The sister of a disabled man who died after being left destitute by having his benefits sanctioned is to seek the help of the high court after a coroner refused for the second time to hold an inquest into his death.
David Clapson (pictured), who had diabetes, died in 2013 as a result of an acute lack of insulin, three weeks after having his jobseeker’s allowance (JSA) sanctioned.
Because he had no money, he couldn’t afford to pay for electricity that would have kept the fridge where he kept his insulin working, in the height of summer, and he had also run out of food.
But despite the circumstances of his death, and clear links with the sanctions system, no inquest was ever held.
Now Clapson’s sister, Gill Thompson, is to ask the high court for a judicial review of the coroner’s decision not to hold an inquest.
Her announcement came as new Department for Work and Pensions figures showed a sharp rise in the number of sanctions imposed on claimants of the out-of-work disability benefit, employment and support allowance.
In May 2016, there were 1,199 decisions taken to impose a sanction on an ESA claimant, but in June that shot up to 1,749. In January, the figure was as low as 900.
The number of JSA sanctions also rose, although not as steeply, from 12,067 in May to 14,049 in June.
Thompson has been campaigning for an inquest to be held in a bid to secure answers and change the sanctions system she believes led to her brother’s death.
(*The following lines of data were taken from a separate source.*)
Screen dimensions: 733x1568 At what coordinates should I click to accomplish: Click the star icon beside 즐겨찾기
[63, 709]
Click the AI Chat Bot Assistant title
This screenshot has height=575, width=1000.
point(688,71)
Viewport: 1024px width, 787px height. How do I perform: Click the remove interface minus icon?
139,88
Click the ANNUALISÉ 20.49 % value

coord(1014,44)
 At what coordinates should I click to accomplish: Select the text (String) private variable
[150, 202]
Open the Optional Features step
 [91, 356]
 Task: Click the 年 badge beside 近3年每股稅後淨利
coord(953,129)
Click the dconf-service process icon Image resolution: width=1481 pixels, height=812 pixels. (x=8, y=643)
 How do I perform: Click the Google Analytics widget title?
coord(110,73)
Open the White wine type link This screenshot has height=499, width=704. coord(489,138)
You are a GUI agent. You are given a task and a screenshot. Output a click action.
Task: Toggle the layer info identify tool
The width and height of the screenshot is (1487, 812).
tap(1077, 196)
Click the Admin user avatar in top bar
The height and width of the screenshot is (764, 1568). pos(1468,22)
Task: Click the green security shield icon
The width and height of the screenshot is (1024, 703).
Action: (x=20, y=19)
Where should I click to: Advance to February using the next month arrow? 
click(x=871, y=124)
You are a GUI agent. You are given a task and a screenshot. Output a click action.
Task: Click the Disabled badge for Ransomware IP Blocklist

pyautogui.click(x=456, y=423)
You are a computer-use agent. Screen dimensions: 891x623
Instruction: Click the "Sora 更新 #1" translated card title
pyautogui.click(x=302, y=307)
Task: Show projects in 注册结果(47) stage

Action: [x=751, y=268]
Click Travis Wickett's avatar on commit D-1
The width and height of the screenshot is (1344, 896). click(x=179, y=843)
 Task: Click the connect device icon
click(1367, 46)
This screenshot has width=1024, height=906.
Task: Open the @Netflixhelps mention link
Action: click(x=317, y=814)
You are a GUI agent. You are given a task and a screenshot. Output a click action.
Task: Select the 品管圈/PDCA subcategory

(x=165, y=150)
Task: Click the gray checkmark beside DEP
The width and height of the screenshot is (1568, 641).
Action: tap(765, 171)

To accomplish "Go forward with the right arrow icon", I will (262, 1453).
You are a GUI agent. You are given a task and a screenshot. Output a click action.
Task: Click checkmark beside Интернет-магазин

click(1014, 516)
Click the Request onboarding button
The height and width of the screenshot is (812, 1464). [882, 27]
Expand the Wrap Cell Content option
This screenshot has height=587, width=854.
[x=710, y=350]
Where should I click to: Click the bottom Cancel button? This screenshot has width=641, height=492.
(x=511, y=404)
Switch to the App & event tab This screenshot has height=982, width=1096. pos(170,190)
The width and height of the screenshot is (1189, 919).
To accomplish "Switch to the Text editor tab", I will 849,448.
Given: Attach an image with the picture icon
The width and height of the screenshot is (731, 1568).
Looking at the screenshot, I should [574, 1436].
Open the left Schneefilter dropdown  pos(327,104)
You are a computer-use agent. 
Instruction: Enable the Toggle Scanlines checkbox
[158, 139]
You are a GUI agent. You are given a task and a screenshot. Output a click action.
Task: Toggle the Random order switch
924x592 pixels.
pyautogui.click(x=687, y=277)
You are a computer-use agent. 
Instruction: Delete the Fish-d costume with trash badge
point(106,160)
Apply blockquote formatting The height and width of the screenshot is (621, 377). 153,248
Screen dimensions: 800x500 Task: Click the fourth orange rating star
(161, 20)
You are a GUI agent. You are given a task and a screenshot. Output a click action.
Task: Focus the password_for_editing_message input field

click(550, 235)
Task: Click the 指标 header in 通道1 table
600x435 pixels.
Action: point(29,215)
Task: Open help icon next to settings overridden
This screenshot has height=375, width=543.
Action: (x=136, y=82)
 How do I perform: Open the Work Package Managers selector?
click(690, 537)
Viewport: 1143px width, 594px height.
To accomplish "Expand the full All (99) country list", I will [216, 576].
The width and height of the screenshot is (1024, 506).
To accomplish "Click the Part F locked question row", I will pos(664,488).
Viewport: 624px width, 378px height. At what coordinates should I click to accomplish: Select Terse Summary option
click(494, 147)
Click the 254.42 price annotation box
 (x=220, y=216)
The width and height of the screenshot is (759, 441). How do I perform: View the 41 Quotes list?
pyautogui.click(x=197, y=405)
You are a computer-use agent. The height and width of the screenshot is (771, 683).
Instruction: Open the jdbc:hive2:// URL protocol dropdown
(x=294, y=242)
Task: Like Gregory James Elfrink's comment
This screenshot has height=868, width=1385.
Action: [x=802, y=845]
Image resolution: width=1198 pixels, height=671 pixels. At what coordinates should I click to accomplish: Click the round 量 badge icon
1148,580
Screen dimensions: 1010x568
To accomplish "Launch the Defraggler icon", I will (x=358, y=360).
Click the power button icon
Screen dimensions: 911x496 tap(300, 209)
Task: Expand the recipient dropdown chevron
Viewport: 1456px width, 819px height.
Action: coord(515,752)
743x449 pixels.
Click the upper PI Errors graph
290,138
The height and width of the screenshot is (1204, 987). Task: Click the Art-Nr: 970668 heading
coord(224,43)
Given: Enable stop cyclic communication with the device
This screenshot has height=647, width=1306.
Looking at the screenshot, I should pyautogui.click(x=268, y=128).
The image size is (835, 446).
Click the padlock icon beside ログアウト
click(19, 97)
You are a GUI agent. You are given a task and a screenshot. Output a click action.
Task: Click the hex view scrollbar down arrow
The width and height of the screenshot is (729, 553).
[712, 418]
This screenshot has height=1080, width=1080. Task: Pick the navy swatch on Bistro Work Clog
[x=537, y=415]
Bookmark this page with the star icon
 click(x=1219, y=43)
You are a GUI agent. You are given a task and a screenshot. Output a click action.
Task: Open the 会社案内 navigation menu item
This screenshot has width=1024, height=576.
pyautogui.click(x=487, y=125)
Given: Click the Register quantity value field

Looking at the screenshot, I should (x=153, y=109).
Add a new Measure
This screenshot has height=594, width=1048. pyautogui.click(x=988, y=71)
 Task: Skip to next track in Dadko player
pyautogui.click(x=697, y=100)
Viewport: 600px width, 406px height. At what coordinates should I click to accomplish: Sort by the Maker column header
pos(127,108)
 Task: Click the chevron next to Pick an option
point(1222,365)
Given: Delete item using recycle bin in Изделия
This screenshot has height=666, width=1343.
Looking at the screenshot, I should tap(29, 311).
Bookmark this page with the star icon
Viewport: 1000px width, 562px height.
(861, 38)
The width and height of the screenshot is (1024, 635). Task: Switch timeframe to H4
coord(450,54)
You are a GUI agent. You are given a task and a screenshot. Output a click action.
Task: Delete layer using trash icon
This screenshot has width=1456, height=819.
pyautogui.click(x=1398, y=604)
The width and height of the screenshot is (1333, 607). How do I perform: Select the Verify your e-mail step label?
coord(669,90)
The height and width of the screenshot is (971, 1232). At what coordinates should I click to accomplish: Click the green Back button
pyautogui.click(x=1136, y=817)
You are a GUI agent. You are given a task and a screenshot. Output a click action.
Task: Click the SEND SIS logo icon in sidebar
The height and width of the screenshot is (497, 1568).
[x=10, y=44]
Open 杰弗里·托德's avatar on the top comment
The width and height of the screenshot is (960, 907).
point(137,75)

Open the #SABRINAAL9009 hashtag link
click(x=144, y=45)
She has now set up a crowdfunding account to pay for the latest stage in her legal battle, and to take the case to the high court.
She previously raised the money to pay for the earlier stages of the legal action through more than 900 crowd-funded donations.
Her latest bid has already raised more than £5,000 of the initial £10,000 target in less than 48 hours.
Her solicitor, Merry Varney, from human rights lawyers Leigh Day, is arguing that Clapson died an “unnatural death” because of the benefit sanction imposed on him shortly before he died.
Earlier this month, Varney wrote to the Hertfordshire senior coroner, Geoffrey Sullivan, to ask him to overturn the decision not to hold an inquest.
But he has now written back to say he will not order an inquest.
Sullivan says in his letter that “the evidence does not support either a direct or contributory causal link between the imposition of the benefit sanction and Mr Clapson’s death.
“In addition… there is no evidence as to whether the benefit sanction was imposed properly or not.”
Thompson said she found the coroner’s decision “hard to understand”, because her brother “had no food in his stomach” at the time of his death and “was in the middle of a sanction”.
She said the reason she was campaigning was not to “cause trouble” but “just to put something right”.
She said: “I’m not a troublemaker. I’m not doing it to be awkward or for revenge.”
Varney said: “We believe there is huge public interest in an investigation into the role played by the imposition of a benefit sanction in Mr Clapson’s death.”
She said Clapson had not been entitled to an immediate hardship payment after being sanctioned, while Department for Work and Pensions (DWP) guidance on diabetes “does not in our view properly recognise the importance of food and access to chilled insulin for people like David”.
She added: “Despite our client’s best efforts, there has been no open and thorough investigation of this matter at all.
“There is an urgent need to assess the risks posed by benefit sanctions to those who receive them, and the decision-making of DWP staff when imposing benefit sanctions on vulnerable and at-risk individuals.”
Clapson’s case was mentioned in prime minister’s questions earlier this month by Labour leader Jeremy Corbyn, who described his and other such deaths as “institutionalised barbarity”.
An autopsy held after Clapson’s death found his stomach was empty, and the only food left in his flat in Stevenage was six tea bags, a tin of soup and an out-of-date can of sardines. He had just £3.44 left in his bank account.
But there has never been an inquest, even though DWP admitted that it knew he was insulin-dependent.
Meanwhile, work and pensions secretary Damian Green announced this week that jobseekers who are homeless or have a mental health condition will now be able to access hardship payments immediately if they are sanctioned.
The payments are supposed to act as a safety net to cover day-to-day living costs, and are issued immediately to claimants who meet certain criteria, such as having children, or certain long-term health conditions.
Other claimants cannot claim hardship payments for the first 14 days of a sanction.
Green said the change was expected to help about 10,000 people over four years from 2017-18.